#### TEXT:
Question about running spark on yarn

2014-04-22 Thread Gordon Wang
In this page http://spark.apache.org/docs/0.9.0/running-on-yarn.html

We have to use spark assembly to submit spark apps to yarn cluster.
And I checked the assembly jars of spark. It contains some yarn classes
which are added during compile time. The yarn classes are not what I want.

My question is that is it possible to use other jars to submit spark app to
yarn cluster.
I do not want to use the assembly jar because it has yarn classes which may
overwrite the yarn class in HADOOP_CLASSPATH. If the yarn cluster is
upgraded, even if the YARN apis are same, spark has to be recompiled
against to the new version of yarn.

Any help is appreciated ! Thanks.

-- 
Regards
Gordon Wang


Re: Question about running spark on yarn

2014-04-22 Thread Sandy Ryza
Hi Gordon,

We recently handled this in SPARK-1064.  As of 1.0.0, you'll be able to
pass -Phadoop-provided to Maven and avoid including Hadoop and its
dependencies in the assembly jar.

-Sandy


On Tue, Apr 22, 2014 at 2:43 AM, Gordon Wang gw...@gopivotal.com wrote:

 In this page http://spark.apache.org/docs/0.9.0/running-on-yarn.html

 We have to use spark assembly to submit spark apps to yarn cluster.
 And I checked the assembly jars of spark. It contains some yarn classes
 which are added during compile time. The yarn classes are not what I want.

 My question is that is it possible to use other jars to submit spark app
 to yarn cluster.
 I do not want to use the assembly jar because it has yarn classes which
 may overwrite the yarn class in HADOOP_CLASSPATH. If the yarn cluster is
 upgraded, even if the YARN apis are same, spark has to be recompiled
 against to the new version of yarn.

 Any help is appreciated ! Thanks.

 --
 Regards
 Gordon Wang



Re: Question about running spark on yarn

2014-04-22 Thread Gordon Wang
Hi Sandy,

Thanks for your reply !

Does this work for sbt ?

I checked the commit, looks like only maven build has such option.

#### GIVEN MATERIAL:
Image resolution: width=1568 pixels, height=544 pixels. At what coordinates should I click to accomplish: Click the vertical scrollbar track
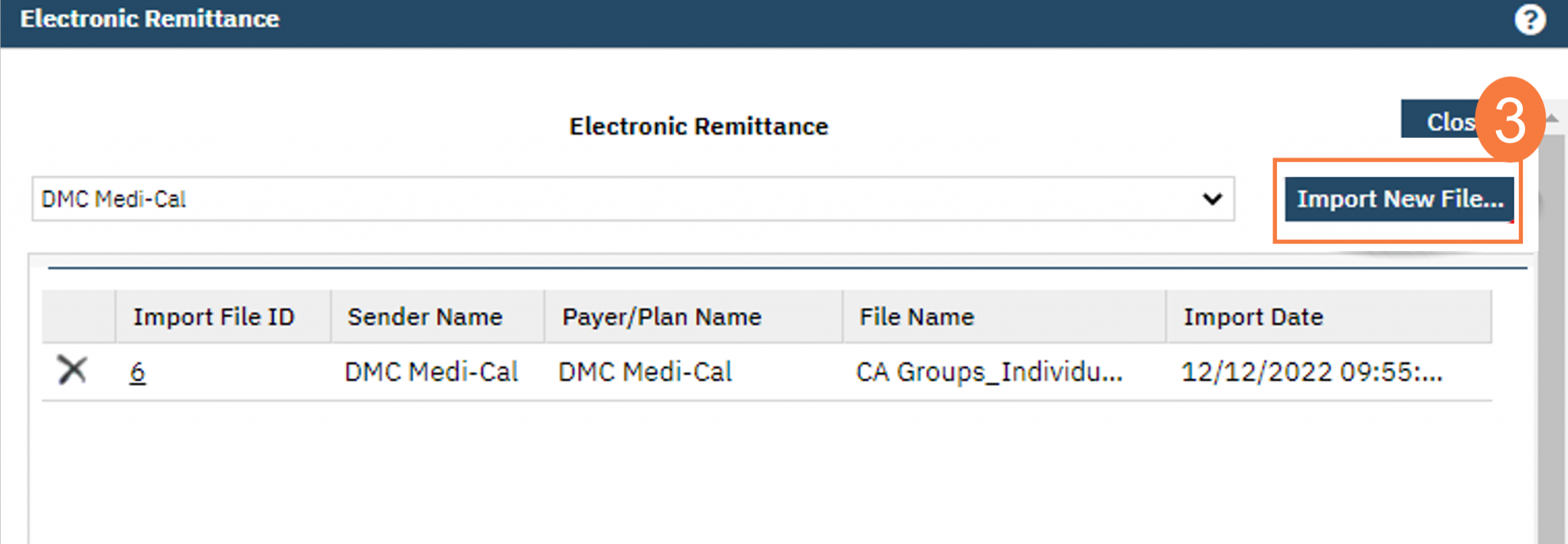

#### PROBLEM DETAILS:
In the thread, can you rewrite the paragraph in Gordon Wang's first message that begins "My question is that is it possible" as a short bulleted list that keeps its main facts? Work only from the thread on running Spark on YARN, not from the data.

#### REPLY:
- Asks whether jars other than the Spark assembly jar can be used to submit a Spark app to a YARN cluster.
- Wants to avoid the assembly jar because its YARN classes may overwrite the YARN classes in HADOOP_CLASSPATH.
- If the YARN cluster is upgraded, Spark has to be recompiled against the new YARN version, even when the YARN APIs are the same.